Once again, thank you for reading and all the kind reviews I got. I'm always surprised at the response my stories get - particularly this one. Chapter 5 below the cut.
Two Year Later……
A sharp yelp outside distracted her momentarily. As she glanced out the window, her eye was caught by a dog outside running across the grass, his tail wagging incessantly. She sighed quietly, brushing a strand of dark auburn hair out of her eyes. She was tired and cranky, and it was her last class of the day. She just wished she could be out there instead of in this room, with its many desks and just as many faces. At the moment she wanted nothing more than to go home, put the kettle on and settle down with her laptop and enjoy the quiet.
The students, noticing their teacher’s momentary inattentiveness began talking amongst themselves and Chloe shot them a glare as she turned around and started writing on the large board behind her. Immediately quietening them.
“Okay,” she said turning briskly back to the class, “who can tell me what Bill McKibben was trying to convey in The End of Nature?”
“Eh, that a trick question?” the laid back student at the front asked, his bushy eyebrows drawn together, “cause I’d have thought the title really explained it all.”
Chloe rolled her eyes, “No Douglas that is not a trick question! Are you sure you’re in the right school? This is MIT not preschool!”

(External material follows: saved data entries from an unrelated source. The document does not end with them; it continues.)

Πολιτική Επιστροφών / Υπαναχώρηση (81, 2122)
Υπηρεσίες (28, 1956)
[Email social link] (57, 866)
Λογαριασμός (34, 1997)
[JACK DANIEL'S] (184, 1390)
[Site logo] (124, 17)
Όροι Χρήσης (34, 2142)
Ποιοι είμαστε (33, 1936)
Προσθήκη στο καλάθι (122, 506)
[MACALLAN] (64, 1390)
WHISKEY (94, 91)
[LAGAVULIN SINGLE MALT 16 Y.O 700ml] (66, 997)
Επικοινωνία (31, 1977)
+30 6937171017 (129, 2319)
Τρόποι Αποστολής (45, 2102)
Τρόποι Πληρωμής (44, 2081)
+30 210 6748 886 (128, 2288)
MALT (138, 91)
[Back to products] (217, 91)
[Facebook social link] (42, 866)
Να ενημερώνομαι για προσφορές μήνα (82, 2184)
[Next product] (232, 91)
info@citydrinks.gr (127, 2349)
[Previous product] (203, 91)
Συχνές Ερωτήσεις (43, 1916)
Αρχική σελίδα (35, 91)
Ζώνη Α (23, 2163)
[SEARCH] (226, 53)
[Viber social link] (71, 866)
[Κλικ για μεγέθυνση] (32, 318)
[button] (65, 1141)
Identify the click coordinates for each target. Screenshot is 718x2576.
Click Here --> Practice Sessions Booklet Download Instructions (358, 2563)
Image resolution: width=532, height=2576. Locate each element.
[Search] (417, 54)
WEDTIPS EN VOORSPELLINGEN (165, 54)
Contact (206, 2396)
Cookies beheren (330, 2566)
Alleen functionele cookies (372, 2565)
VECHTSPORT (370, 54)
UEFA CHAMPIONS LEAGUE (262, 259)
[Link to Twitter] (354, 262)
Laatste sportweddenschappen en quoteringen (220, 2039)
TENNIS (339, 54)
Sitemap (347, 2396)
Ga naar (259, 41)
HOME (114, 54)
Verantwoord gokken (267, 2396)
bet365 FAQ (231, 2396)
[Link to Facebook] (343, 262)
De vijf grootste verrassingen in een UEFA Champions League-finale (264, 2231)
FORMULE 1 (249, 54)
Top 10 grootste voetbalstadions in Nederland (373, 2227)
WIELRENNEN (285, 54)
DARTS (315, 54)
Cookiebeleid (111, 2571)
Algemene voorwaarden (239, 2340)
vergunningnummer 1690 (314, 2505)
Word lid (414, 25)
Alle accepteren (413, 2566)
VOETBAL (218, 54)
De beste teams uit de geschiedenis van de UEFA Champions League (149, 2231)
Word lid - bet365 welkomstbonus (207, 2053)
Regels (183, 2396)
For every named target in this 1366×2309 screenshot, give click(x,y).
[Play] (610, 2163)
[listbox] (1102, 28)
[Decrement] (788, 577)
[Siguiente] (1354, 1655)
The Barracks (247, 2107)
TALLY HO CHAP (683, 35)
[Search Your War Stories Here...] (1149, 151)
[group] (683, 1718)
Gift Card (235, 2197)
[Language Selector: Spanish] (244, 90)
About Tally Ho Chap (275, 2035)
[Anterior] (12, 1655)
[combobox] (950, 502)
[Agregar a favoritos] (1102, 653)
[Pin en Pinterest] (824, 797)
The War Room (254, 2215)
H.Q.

She sighed again and rubbed her forehead, turning back to the board and writing on it. “Okay, let’s start this again, shall we?”
Behind her she heard the door creak open and shut close, the obvious sign of a student attempting to sneak in. And if there was one thing Professor Chloe O’Brien detested more than anything else, it was tardiness.
“This class starts at three p.m. I do you the courtesy of turning up on time, and I expect the same from my students,” she bit out harshly, turning on the balls of her feet and immediately coming into contact with the wayward student.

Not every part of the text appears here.